Nonetheless, there exists a steady market for these load-friendly models. Statistics for the last 10 years or so show estates have consistently achieved between 6-9pc of the overall market year on year.
In comparison, the percentage of sales attributed to hatchbacks and saloons has declined significantly. As recently as six years ago hatchbacks accounted for over 56pc of all new car sales. Last year they represented 34pc and that figure has fallen again this year.
Similarly, saloons now account for around 25pc of all sales compared to 31pc four years ago.
Which suggests that buyers flocking to crossovers and SUVs are coming from hatchbacks and saloons rather than estates.
With increased practicality cited as one of the key reasons for opting for a crossover, it's maybe a little surprising there hasn't been more of a demand for estates.
Cars such as Opel's new Astra Sports Tourer are to the vanguard of the latest generation of estates that can match or better the load-carrying capabilities of a crossover - with the ride and handling prowess of a hatchback.
On paper at least there's a lot to like about the Sports Tourer - and given its similar underpinnings to the hatchback there is every reason to expect this to be an excellent drive. Its five door hatchback sibling was recently voted European Car of the Year for 2016.

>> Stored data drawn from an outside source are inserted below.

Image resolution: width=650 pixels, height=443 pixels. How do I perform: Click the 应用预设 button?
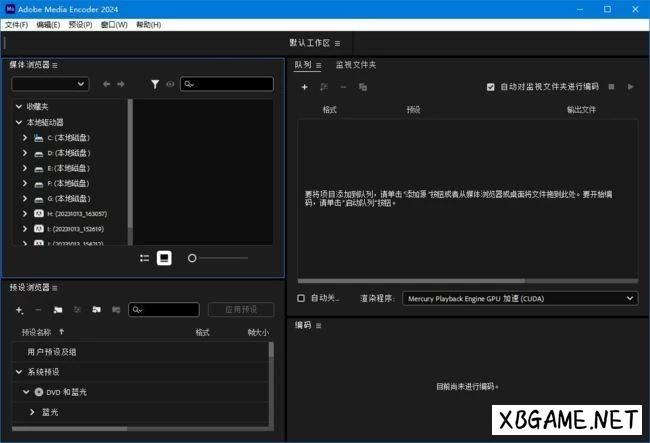tap(240, 310)
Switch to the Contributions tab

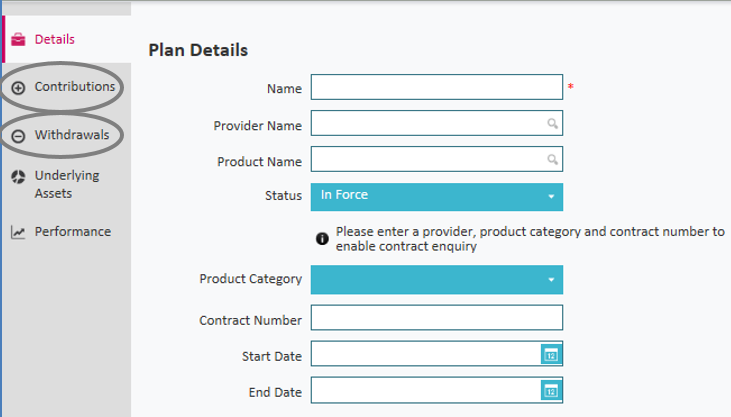click(74, 87)
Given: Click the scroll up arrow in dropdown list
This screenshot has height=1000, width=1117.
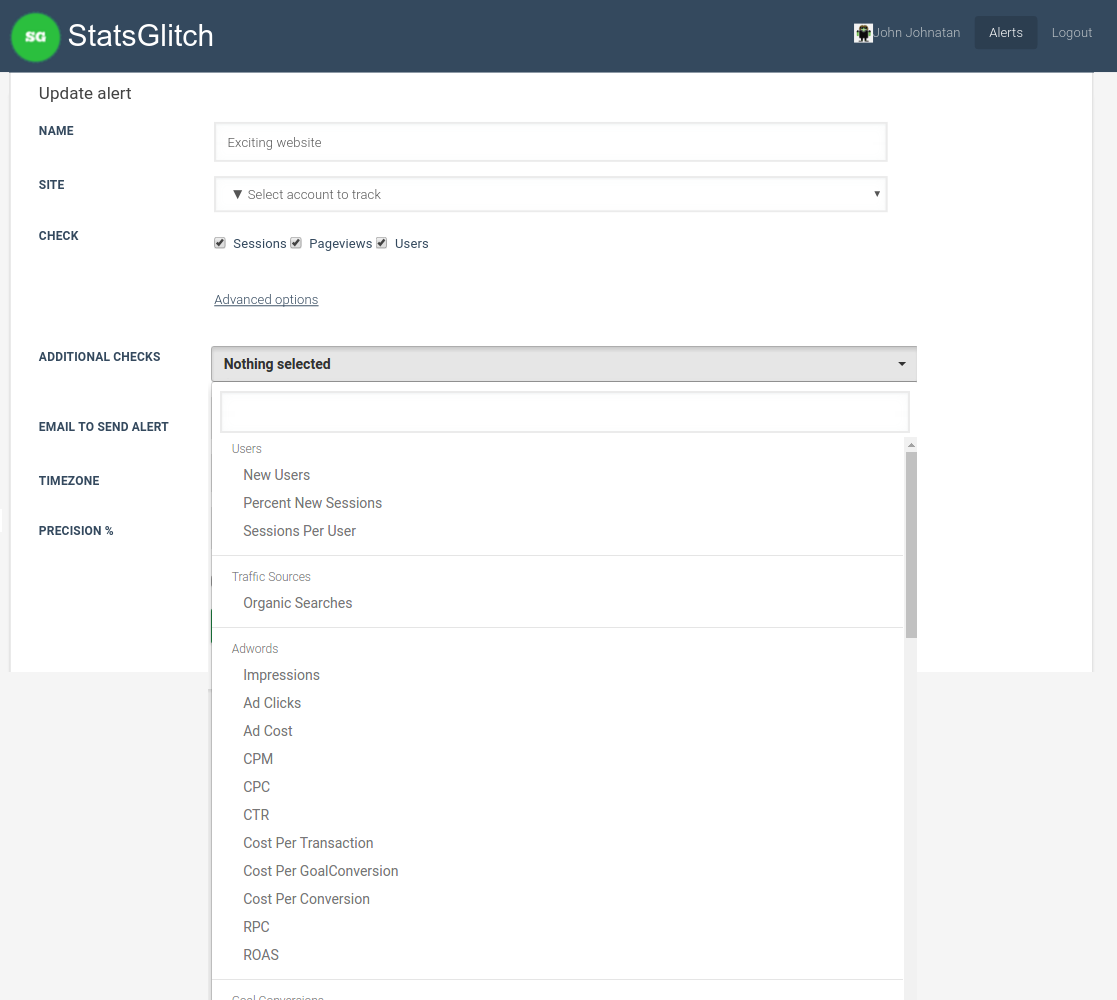Looking at the screenshot, I should [x=911, y=445].
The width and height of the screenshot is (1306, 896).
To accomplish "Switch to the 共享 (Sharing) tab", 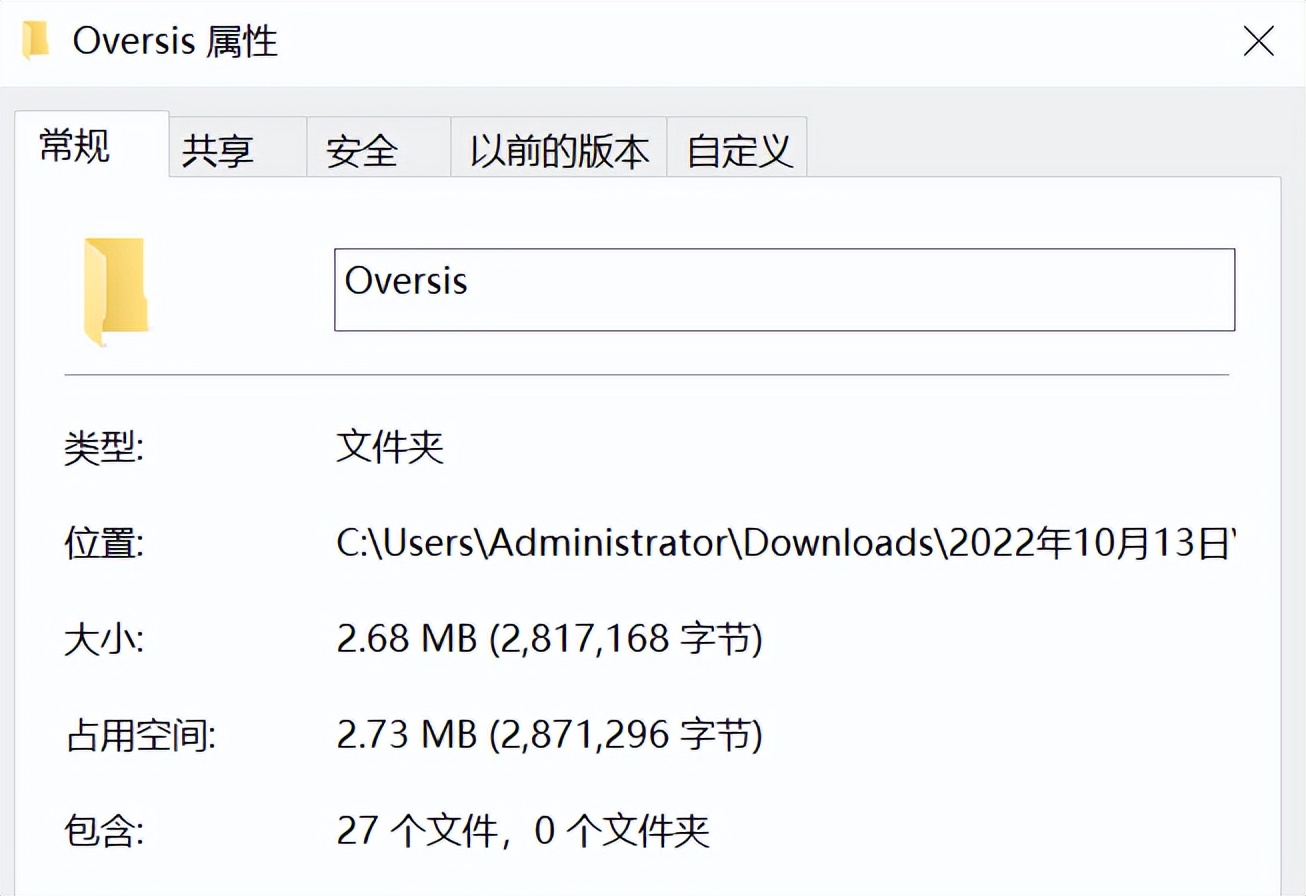I will (x=217, y=148).
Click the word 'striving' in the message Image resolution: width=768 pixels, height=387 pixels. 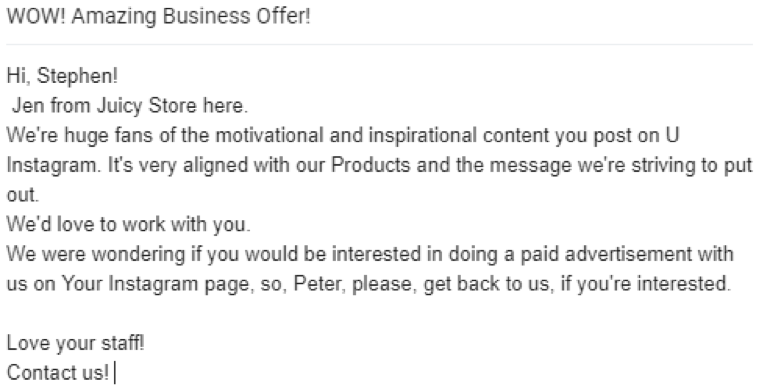coord(663,166)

Opel also has some form with compact estates. It was the first German manufacturer to produce one (in 1953), while the first direct predecessor to the Astra Sports Tourer, the Kadett Caravan, appeared 10 years later. Of the 24 million Kadetts and Astras sold since, 5.4 million have been estates.

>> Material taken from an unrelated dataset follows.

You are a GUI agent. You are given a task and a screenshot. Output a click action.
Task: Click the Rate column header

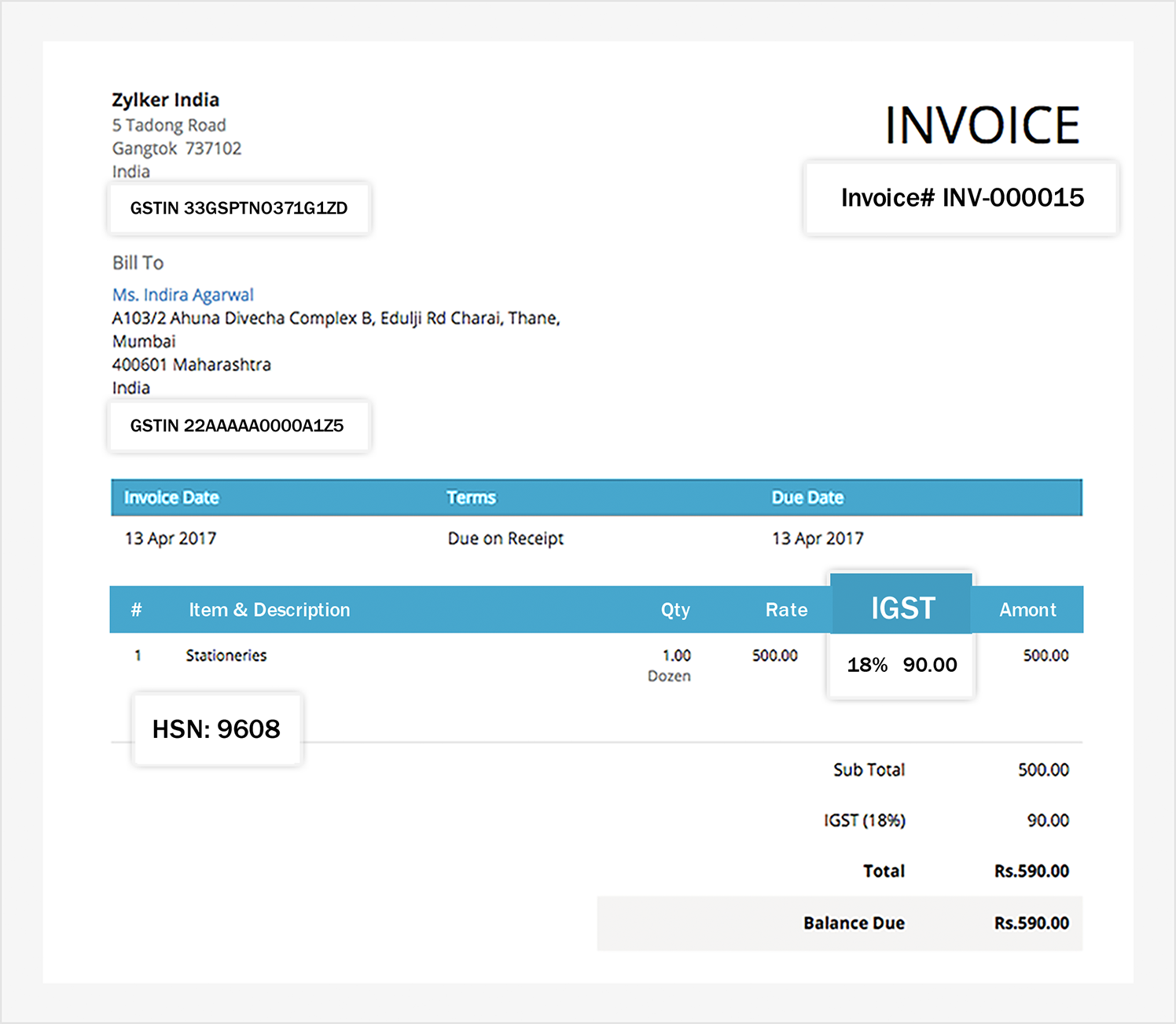click(786, 609)
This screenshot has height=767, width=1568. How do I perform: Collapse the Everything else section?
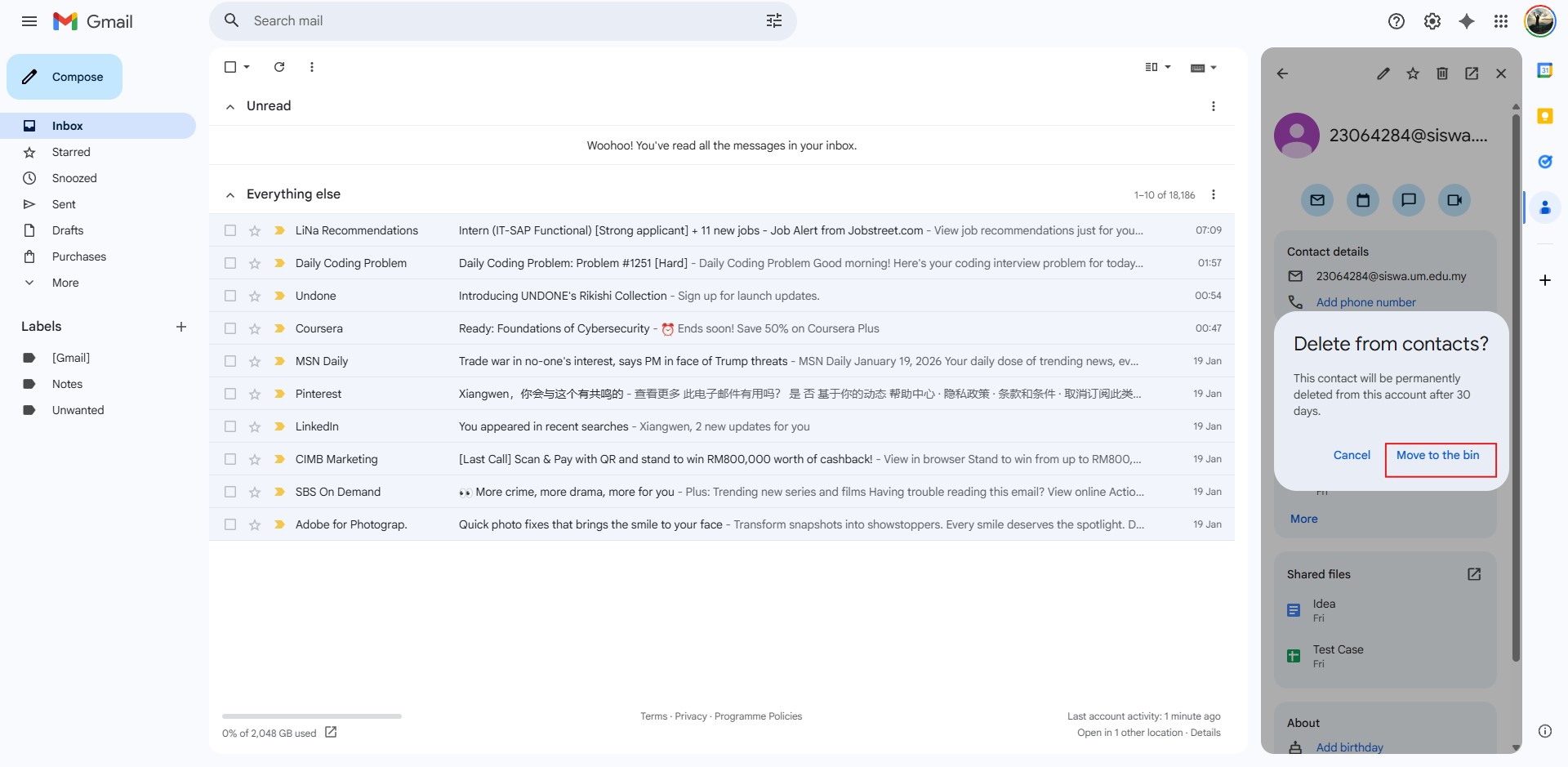[230, 194]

Now in its tenth generation, notable features of the new Astra Sports Tourer include a significant weight saving (around 190kg). It's also more spacious, with extra head and rear-seat room, and there's an extra 80 litres of load space in the back - you can now cram in up to 1,630 litres of luggage.
Naturally, the headline features of the Astra hatchback - such as OnStar, Opel's personal connectivity and service assistant, and the latest-generation infotainment and driver assistant systems - are also offered. The electric tailgate opens and closes via a kicking motion under the rear bumper. With prices ranging from €21,195 up to €32,195, there will be four trim levels when it goes on sale here next month. Petrols include the excellent 105PS 1.0 Turbo, the 100PS 1.4, and 150PS 1.4i Turbo. Diesels include 110PS and 136PS versions of the 1.6 CDTi; the new 1.6 BiTurbo CDTI with 160PS won't be sold here, for now anyway.
The Sports Tourer will certainly appeal to traditional estate buyers, though tempting customers from crossovers will be a bigger challenge.